The high-horse mentality serves no one except the preening self-satisfaction of a few misguided foreign policy thinkers. When we faced major threats, we have always allied with the second-worst against the worst, and this approach has served both our own interests and the cause of general human freedom and prosperity. If the U.S. is to capitalize on the geopolitical gains that the valiant Ukrainian defenders and bold European leaders have made in the last few weeks, we need a diplomatic revolution. And that revolution must be guided by pragmatism rather than purity tests. The world is now locked in a struggle that democracy can’t afford to lose.
Modi is India’s Prime Minister, not President.
India does have a President who is elected by the central and state legislatures, but is mostly a ceremonial figure, with no real power.
Comparing Modi to Xi is emblematic of the ignorance and condescension that is embedded into how even people who might claim to be “India hands” view India.
Xi is a dictator. Modi, on the other hand, has won election after election since 2002, but has worked his ass off to win those votes. He has then governed as both a moderniser and a welfare-statist focused on getting Govt benefits directly into the hands of the poor. And it is they who are his most ardent supporters, even more than urban Indians, who where his party(the BJP)’s base originally.
5 Indian states with a collective population a little less than that of the US just concluded in India, with the results out yesterday. Modi’s party was the incumbent in 4 of them and won all 4 handily; they got clobbered in the 5th (Punjab), but have always been a marginal player there. One of these states (Uttar Pradesh) has 220M people, and has never re-elected a state government since 1985. And in fact, most Indian states rarely re-elect their state Governments, which is why this lack of anti-incumbency is so astonishing, even to veteran observers of Indian elections.
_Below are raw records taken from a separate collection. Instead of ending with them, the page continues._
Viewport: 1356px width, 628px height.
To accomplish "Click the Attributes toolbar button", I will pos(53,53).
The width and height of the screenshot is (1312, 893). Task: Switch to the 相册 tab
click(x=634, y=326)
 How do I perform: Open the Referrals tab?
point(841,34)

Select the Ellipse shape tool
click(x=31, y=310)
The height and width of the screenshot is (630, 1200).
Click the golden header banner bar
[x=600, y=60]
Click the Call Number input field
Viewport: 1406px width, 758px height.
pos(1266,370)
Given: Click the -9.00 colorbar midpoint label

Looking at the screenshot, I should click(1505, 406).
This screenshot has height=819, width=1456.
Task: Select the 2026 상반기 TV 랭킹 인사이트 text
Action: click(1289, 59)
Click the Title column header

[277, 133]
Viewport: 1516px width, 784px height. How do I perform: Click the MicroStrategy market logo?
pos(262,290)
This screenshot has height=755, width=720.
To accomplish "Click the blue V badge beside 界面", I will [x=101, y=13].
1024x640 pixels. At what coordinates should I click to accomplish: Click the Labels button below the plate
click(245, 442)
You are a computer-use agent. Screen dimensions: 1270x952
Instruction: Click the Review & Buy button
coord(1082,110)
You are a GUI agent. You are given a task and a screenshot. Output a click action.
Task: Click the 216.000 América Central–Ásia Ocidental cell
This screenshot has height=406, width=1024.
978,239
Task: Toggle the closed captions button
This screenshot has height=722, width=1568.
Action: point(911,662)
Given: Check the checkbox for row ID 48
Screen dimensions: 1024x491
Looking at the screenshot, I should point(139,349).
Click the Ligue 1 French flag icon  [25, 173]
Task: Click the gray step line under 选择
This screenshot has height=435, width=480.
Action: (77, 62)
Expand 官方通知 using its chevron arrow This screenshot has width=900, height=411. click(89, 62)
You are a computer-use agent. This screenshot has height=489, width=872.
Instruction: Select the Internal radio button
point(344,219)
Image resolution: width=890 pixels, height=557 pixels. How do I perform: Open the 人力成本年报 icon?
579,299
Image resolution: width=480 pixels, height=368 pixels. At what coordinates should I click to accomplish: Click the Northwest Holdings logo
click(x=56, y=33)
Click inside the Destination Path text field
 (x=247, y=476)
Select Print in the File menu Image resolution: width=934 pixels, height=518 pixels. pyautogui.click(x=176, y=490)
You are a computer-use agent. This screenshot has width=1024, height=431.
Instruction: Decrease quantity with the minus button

And no one doubts that it was Modi that was the deciding factor in all these states.
For now, Modi IS India.
This reinforces my belief that I, and every other patriotic Indian, need to work to strengthen the Modi government and the Hindi base as much as possible. Otherwise India would end up becoming a satellite state, susceptible to be bullied by American liberals -- who will gain much more prominence in coming years. We must do everything we can to empower and strengthen the Indian right further to negate the American influence as much as possible.
Second, a miscalculation in this post is that current Indian government is "forced" to choose sides because of dependence on Russian military equipments. That assertion ignores the fact that Modi was sanctioned and had his US visa denied before becoming the prime minister. He is totally aware of the danger American liberals pose to everything from India's national security interest to family values. India would have abstained, irrespective of its dependence on Russia.
I wish India could make it clear that time-tested friendship with Russia is not up for sale. But the current diplomatic and geopolitocal realities doesn't allow for that. Nevertheless, the Indian political establishment need to be more careful of the United States and stay wary of it going forward.